Records from a data source:
┄┄┄┄┄┄┄┄┄┄┄┄┄┄┄┄┄┄┄┄

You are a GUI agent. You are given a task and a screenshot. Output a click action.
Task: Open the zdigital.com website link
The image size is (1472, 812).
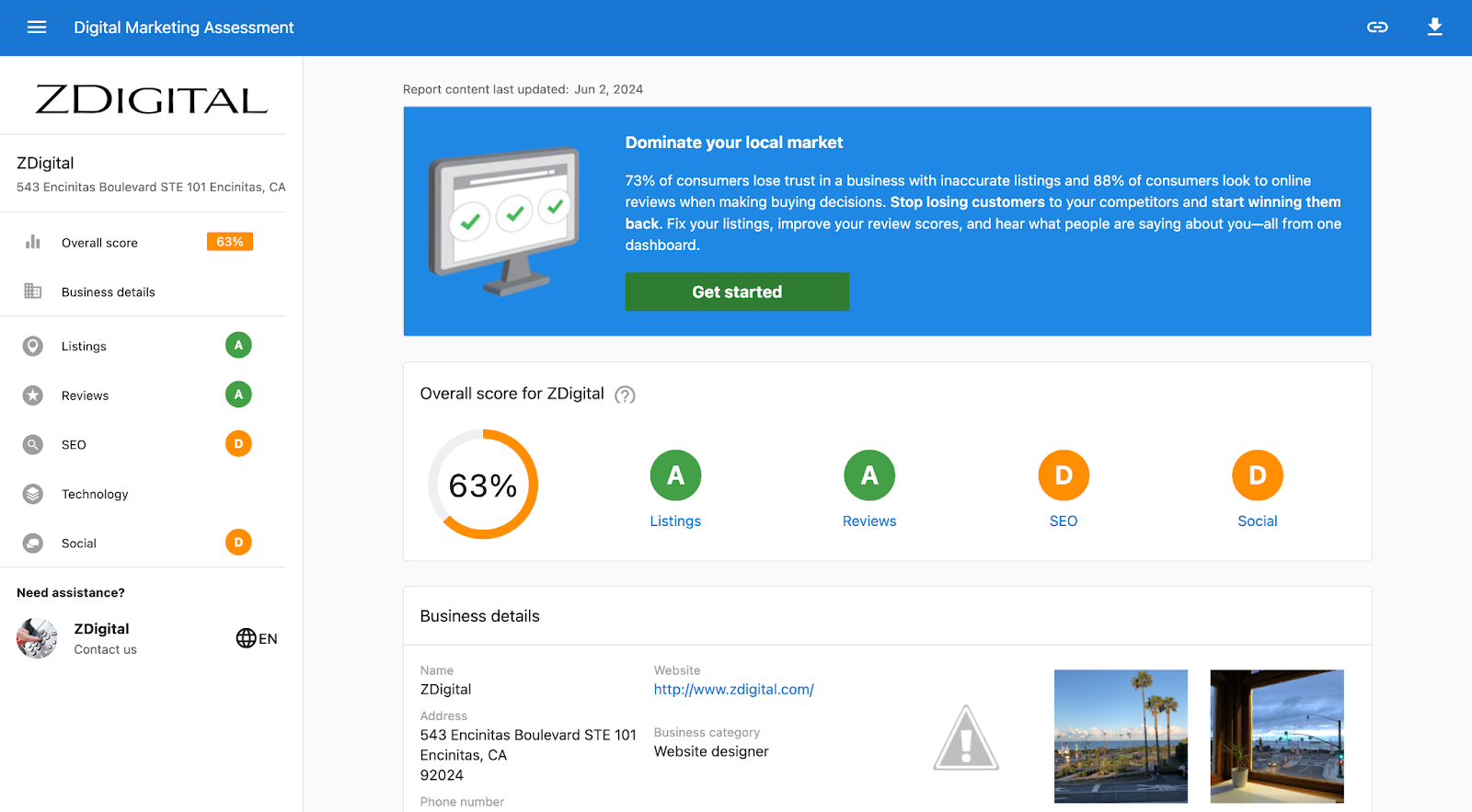733,690
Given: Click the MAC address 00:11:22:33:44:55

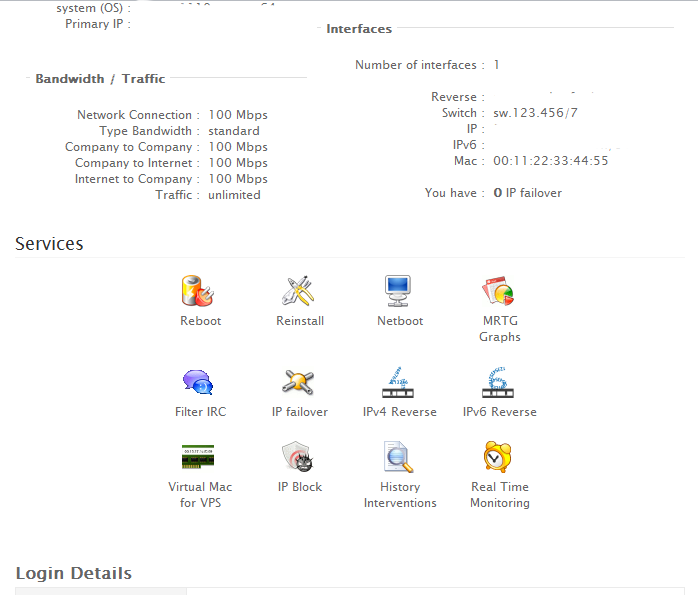Looking at the screenshot, I should [550, 161].
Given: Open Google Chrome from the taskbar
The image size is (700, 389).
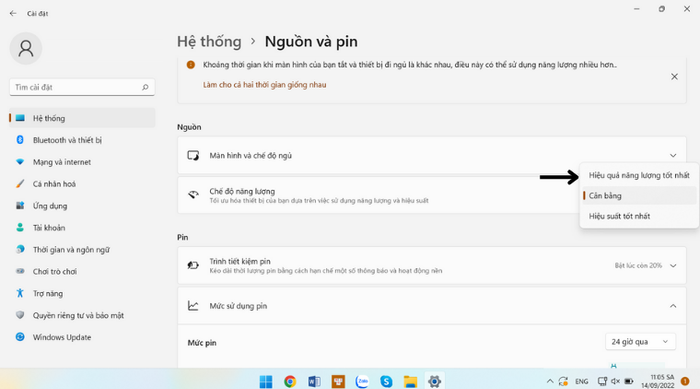Looking at the screenshot, I should click(290, 381).
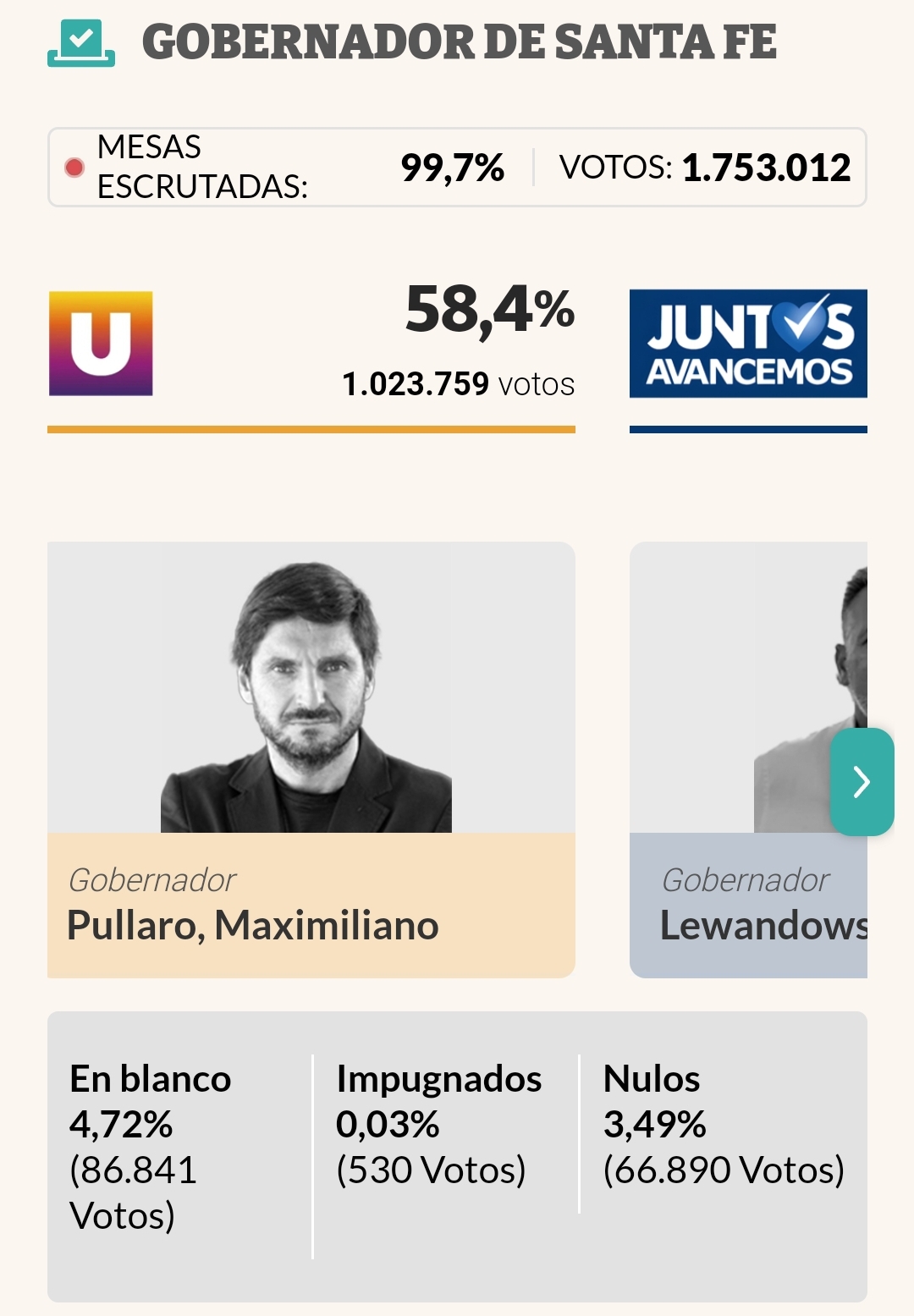Select the Pullaro, Maximiliano name label

(x=253, y=925)
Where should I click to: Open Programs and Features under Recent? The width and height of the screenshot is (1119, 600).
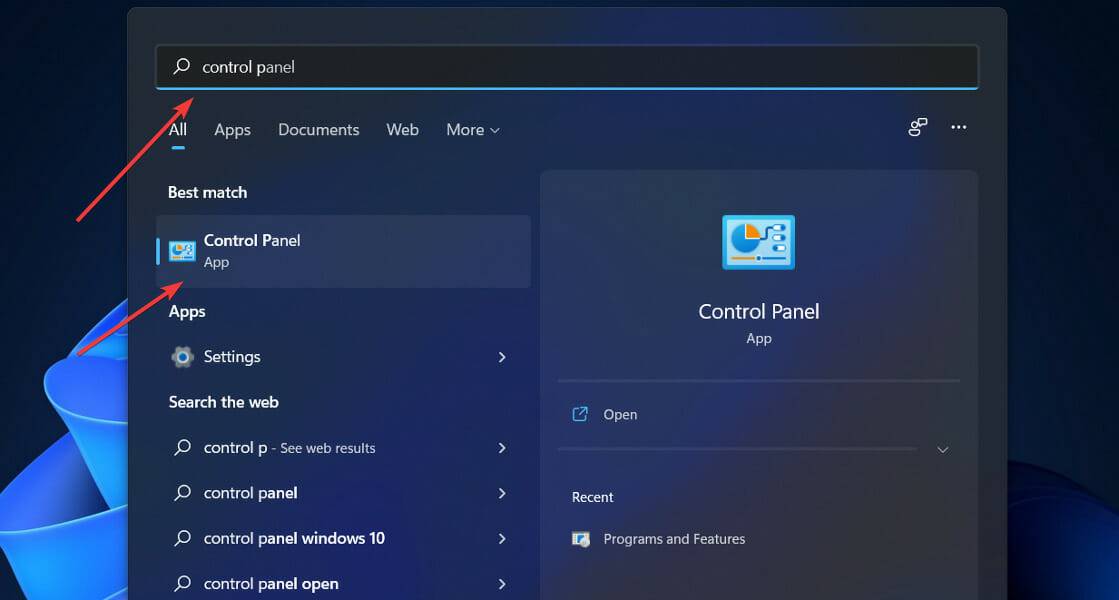point(675,539)
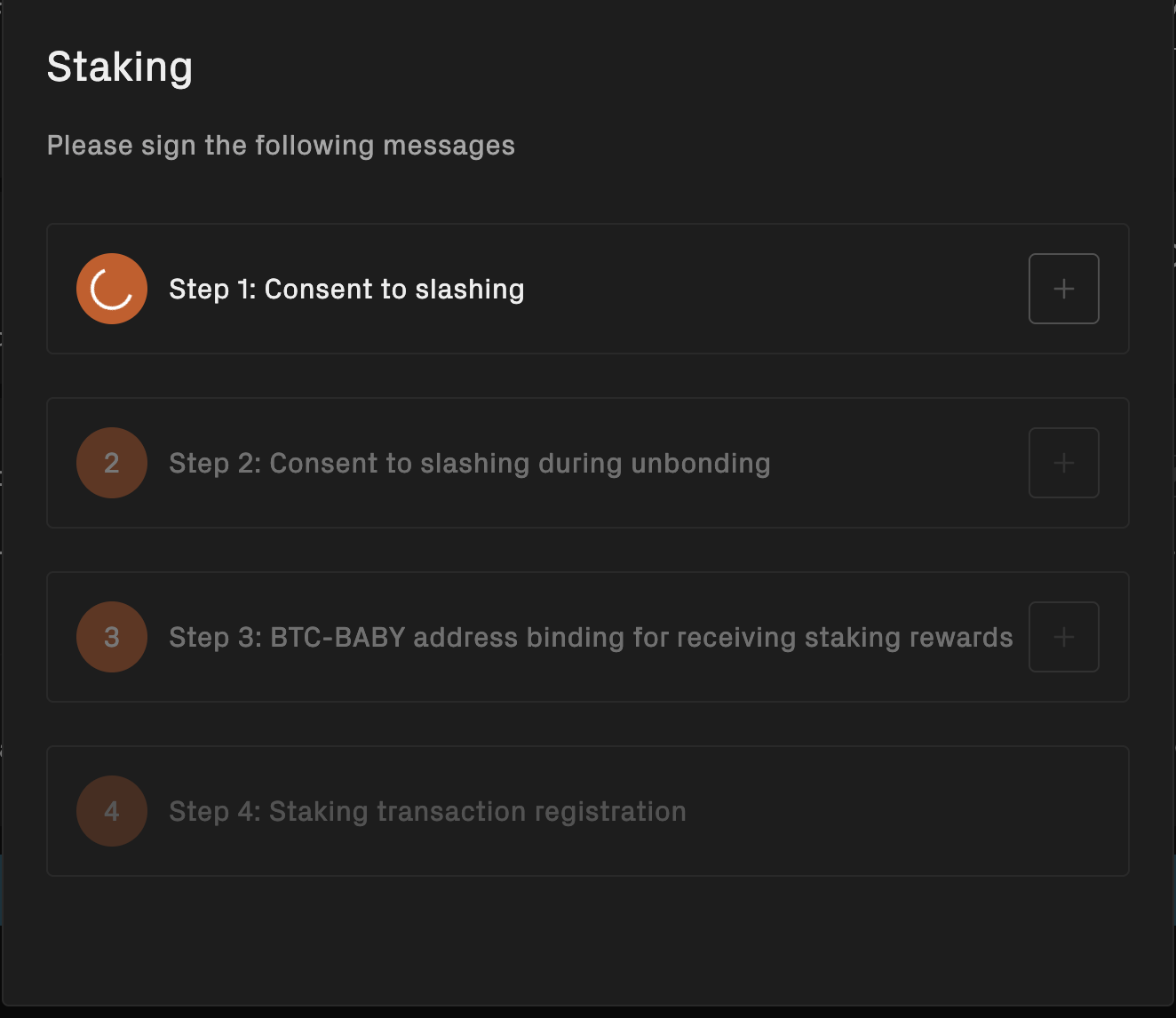Click the Staking dialog title
1176x1018 pixels.
click(x=120, y=66)
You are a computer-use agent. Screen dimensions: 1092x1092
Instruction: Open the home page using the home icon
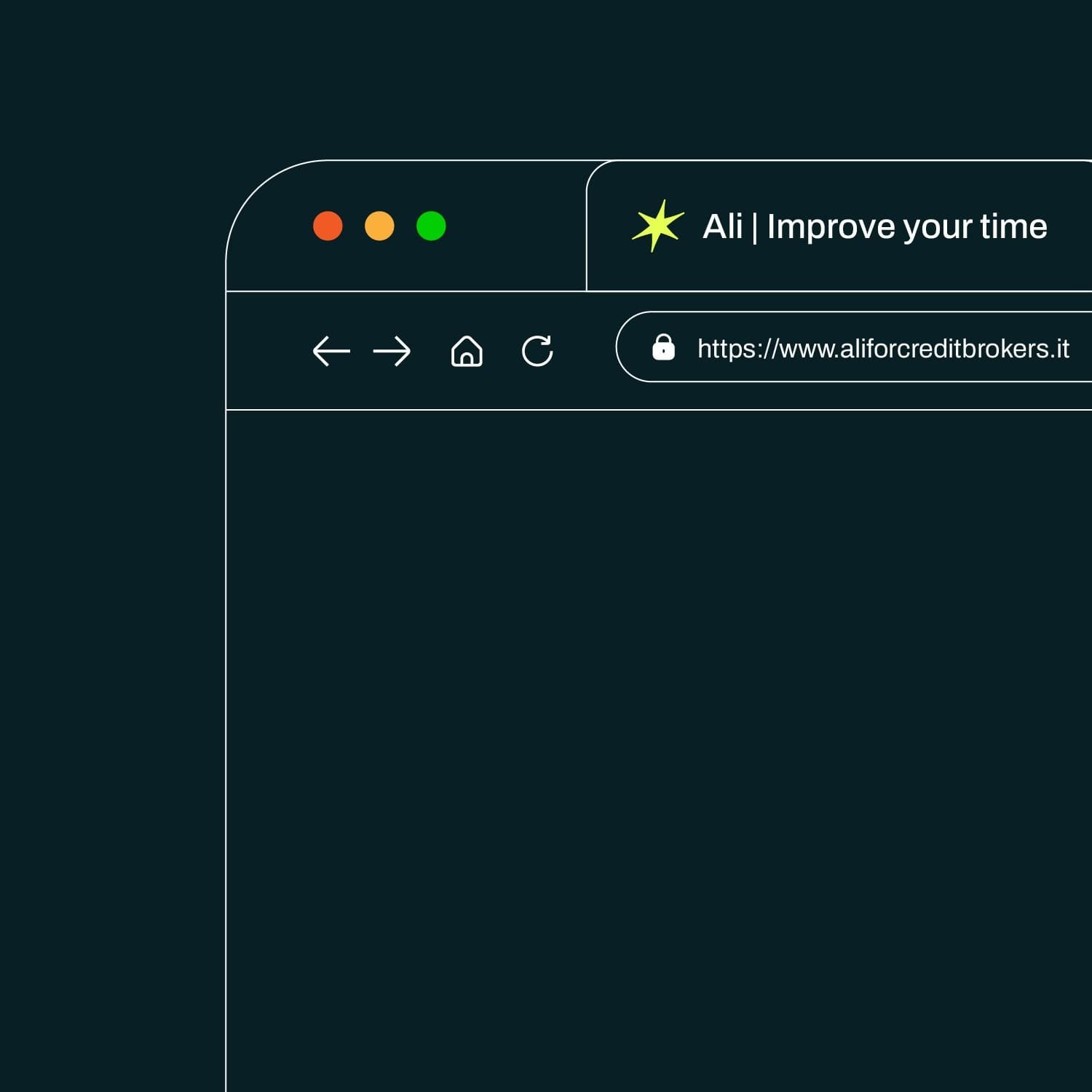pos(467,352)
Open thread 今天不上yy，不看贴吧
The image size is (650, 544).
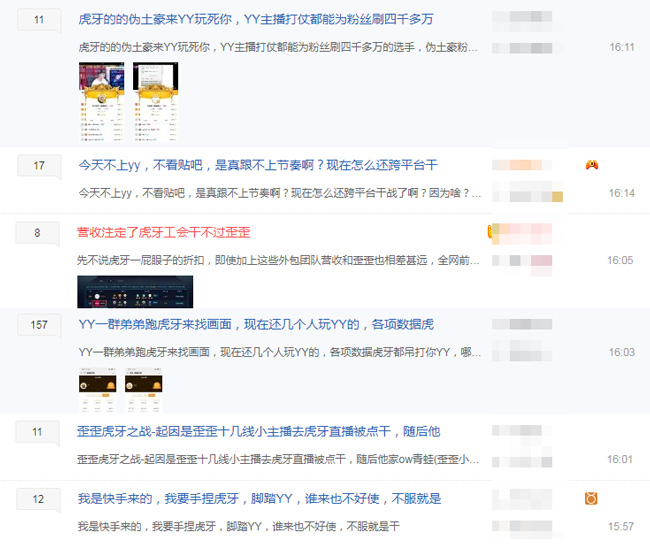coord(258,165)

┄┄┄┄┄┄┄┄┄┄┄┄┄┄┄┄┄┄┄┄

[REQUIRED ACTION] Of all the lines in the data above, show only those that hold the word "agent".

[EXERCISE SOLUTION]
You are a GUI agent. You are given a task and a screenshot. Output a click action.
You are a computer-use agent. Screen dimensions: 1092x1092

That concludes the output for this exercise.